— Start of RECORDS —

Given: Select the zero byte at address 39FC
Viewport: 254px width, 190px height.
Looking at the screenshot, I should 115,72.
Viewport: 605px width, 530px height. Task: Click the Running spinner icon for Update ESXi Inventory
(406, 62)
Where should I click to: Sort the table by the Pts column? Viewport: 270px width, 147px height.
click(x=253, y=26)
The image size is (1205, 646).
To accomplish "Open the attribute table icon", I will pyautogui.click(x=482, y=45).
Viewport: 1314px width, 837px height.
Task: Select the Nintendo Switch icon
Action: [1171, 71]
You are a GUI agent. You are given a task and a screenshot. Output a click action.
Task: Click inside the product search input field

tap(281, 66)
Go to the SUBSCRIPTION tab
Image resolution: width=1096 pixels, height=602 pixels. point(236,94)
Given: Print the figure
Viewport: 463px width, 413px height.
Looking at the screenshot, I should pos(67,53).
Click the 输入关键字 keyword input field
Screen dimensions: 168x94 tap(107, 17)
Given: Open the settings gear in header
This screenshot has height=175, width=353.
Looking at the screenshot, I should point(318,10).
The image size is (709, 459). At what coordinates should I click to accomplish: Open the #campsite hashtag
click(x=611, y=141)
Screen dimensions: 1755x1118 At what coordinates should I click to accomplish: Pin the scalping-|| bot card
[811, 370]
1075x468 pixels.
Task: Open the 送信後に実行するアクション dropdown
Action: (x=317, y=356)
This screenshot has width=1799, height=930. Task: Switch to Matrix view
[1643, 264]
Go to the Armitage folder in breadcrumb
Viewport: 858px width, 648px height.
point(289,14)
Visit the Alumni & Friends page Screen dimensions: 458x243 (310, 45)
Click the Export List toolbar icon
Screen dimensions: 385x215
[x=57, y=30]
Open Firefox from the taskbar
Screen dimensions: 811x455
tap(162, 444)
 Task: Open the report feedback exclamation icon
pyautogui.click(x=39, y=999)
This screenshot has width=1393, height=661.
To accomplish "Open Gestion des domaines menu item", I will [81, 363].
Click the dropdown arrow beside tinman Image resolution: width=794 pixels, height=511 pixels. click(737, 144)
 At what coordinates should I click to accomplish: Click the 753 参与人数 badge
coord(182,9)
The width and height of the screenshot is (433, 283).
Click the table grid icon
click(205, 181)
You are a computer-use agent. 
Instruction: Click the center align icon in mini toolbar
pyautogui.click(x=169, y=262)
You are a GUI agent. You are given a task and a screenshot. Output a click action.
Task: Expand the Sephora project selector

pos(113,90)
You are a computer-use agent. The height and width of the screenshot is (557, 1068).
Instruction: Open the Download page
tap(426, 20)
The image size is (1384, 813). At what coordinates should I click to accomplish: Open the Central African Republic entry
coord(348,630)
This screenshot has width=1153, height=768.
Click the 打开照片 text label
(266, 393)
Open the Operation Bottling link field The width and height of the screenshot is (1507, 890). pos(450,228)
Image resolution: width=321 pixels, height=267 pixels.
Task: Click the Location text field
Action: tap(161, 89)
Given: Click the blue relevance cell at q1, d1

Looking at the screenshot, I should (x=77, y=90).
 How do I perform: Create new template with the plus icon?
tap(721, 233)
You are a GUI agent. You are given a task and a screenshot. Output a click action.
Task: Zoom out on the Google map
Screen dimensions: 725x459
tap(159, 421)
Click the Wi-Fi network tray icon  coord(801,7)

— End of RECORDS —

- **YOUR INSTRUCTIONS**: Turn every line of the records above into a numbered list, leaving out the blank lines.

- **WRITTEN ANSWER**:
1. Given: Select the zero byte at address 39FC
2. Viewport: 254px width, 190px height.
3. Looking at the screenshot, I should 115,72.
4. Viewport: 605px width, 530px height. Task: Click the Running spinner icon for Update ESXi Inventory
5. (406, 62)
6. Where should I click to: Sort the table by the Pts column? Viewport: 270px width, 147px height.
7. click(x=253, y=26)
8. The image size is (1205, 646).
9. To accomplish "Open the attribute table icon", I will pyautogui.click(x=482, y=45).
10. Viewport: 1314px width, 837px height.
11. Task: Select the Nintendo Switch icon
12. Action: [1171, 71]
13. You are a GUI agent. You are given a task and a screenshot. Output a click action.
14. Task: Click inside the product search input field
15. tap(281, 66)
16. Go to the SUBSCRIPTION tab
17. Image resolution: width=1096 pixels, height=602 pixels. point(236,94)
18. Given: Print the figure
19. Viewport: 463px width, 413px height.
20. Looking at the screenshot, I should pos(67,53).
21. Click the 输入关键字 keyword input field
22. Screen dimensions: 168x94 tap(107, 17)
23. Given: Open the settings gear in header
24. This screenshot has height=175, width=353.
25. Looking at the screenshot, I should point(318,10).
26. The image size is (709, 459). At what coordinates should I click to accomplish: Open the #campsite hashtag
27. click(x=611, y=141)
28. Screen dimensions: 1755x1118 At what coordinates should I click to accomplish: Pin the scalping-|| bot card
29. [811, 370]
30. 1075x468 pixels.
31. Task: Open the 送信後に実行するアクション dropdown
32. Action: (x=317, y=356)
33. This screenshot has width=1799, height=930. Task: Switch to Matrix view
34. [1643, 264]
35. Go to the Armitage folder in breadcrumb
36. Viewport: 858px width, 648px height.
37. point(289,14)
38. Visit the Alumni & Friends page Screen dimensions: 458x243 (310, 45)
39. Click the Export List toolbar icon
40. Screen dimensions: 385x215
41. [x=57, y=30]
42. Open Firefox from the taskbar
43. Screen dimensions: 811x455
44. tap(162, 444)
45.  Task: Open the report feedback exclamation icon
46. pyautogui.click(x=39, y=999)
47. This screenshot has width=1393, height=661.
48. To accomplish "Open Gestion des domaines menu item", I will [81, 363].
49. Click the dropdown arrow beside tinman Image resolution: width=794 pixels, height=511 pixels. click(737, 144)
50.  At what coordinates should I click to accomplish: Click the 753 参与人数 badge
51. coord(182,9)
52. The width and height of the screenshot is (433, 283).
53. Click the table grid icon
54. click(205, 181)
55. You are a computer-use agent. 
56. Instruction: Click the center align icon in mini toolbar
57. pyautogui.click(x=169, y=262)
58. You are a GUI agent. You are given a task and a screenshot. Output a click action.
59. Task: Expand the Sephora project selector
60. pos(113,90)
61. You are a computer-use agent. The height and width of the screenshot is (557, 1068).
62. Instruction: Open the Download page
63. tap(426, 20)
64. The image size is (1384, 813). At what coordinates should I click to accomplish: Open the Central African Republic entry
65. coord(348,630)
66. This screenshot has width=1153, height=768.
67. Click the 打开照片 text label
68. (266, 393)
69. Open the Operation Bottling link field The width and height of the screenshot is (1507, 890). pos(450,228)
70. Image resolution: width=321 pixels, height=267 pixels.
71. Task: Click the Location text field
72. Action: tap(161, 89)
73. Given: Click the blue relevance cell at q1, d1
74. Looking at the screenshot, I should (x=77, y=90).
75.  How do I perform: Create new template with the plus icon?
76. tap(721, 233)
77. You are a GUI agent. You are given a task and a screenshot. Output a click action.
78. Task: Zoom out on the Google map
79. Screen dimensions: 725x459
80. tap(159, 421)
81. Click the Wi-Fi network tray icon  coord(801,7)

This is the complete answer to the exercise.